Task requirements:
Filter the data for lines with the word "computer", then copy every line so identified.

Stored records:

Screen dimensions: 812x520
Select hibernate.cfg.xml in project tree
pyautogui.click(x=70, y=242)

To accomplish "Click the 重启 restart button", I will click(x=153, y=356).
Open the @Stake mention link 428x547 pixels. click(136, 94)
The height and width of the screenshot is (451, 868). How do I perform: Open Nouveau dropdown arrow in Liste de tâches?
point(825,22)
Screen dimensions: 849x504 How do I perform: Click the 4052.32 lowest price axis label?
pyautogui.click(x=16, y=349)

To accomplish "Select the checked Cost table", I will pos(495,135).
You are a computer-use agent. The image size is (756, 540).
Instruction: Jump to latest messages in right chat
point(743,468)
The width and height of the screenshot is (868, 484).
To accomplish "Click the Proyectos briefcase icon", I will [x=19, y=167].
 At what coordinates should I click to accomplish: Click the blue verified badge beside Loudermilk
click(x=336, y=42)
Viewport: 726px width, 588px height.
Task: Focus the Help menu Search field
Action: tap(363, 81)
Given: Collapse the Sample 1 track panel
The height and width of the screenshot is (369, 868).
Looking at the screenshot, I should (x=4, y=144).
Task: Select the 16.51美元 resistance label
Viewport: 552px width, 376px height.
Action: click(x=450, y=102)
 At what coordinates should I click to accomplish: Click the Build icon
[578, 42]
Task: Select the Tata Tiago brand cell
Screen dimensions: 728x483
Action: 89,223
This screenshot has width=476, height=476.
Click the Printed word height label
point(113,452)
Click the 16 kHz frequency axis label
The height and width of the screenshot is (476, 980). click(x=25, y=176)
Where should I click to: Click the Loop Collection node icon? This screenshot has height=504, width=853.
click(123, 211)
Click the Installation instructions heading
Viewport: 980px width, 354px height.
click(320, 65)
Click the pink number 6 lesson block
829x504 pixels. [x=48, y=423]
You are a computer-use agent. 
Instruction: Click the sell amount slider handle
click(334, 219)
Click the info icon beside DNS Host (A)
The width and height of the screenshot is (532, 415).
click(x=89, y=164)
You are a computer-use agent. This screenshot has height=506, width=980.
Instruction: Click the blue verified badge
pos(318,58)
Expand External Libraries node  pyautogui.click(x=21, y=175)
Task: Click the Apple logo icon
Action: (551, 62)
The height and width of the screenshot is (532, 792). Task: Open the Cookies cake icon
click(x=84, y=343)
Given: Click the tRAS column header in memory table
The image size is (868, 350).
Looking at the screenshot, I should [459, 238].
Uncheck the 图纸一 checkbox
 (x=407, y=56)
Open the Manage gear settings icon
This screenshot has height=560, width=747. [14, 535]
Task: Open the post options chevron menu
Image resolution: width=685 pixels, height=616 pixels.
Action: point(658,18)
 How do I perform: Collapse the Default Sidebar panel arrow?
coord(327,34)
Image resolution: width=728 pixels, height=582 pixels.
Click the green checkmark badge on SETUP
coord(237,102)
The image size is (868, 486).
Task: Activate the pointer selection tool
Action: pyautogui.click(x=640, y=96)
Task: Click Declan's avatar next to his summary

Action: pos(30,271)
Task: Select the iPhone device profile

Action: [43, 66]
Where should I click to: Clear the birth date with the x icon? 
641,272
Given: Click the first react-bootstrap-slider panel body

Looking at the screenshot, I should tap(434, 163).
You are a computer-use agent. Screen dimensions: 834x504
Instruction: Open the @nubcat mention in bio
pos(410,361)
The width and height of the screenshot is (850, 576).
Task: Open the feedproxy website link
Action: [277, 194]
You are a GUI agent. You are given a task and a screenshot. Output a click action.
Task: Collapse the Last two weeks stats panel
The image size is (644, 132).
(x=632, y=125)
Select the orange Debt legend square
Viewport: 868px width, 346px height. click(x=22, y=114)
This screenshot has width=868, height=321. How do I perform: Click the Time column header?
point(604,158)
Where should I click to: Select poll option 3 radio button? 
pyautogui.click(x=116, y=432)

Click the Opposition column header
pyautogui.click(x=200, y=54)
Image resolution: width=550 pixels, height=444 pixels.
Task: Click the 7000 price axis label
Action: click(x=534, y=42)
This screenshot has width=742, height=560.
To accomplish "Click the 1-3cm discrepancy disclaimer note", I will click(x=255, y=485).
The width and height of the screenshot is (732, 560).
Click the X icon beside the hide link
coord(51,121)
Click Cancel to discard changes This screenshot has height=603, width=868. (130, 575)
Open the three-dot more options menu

Worked solution:
You are a computer-use agent. The image size is (756, 540).
You are a computer-use agent. 
You are a computer-use agent. This screenshot has height=506, width=980.
You are a computer-use agent. Screen dimensions: 834x504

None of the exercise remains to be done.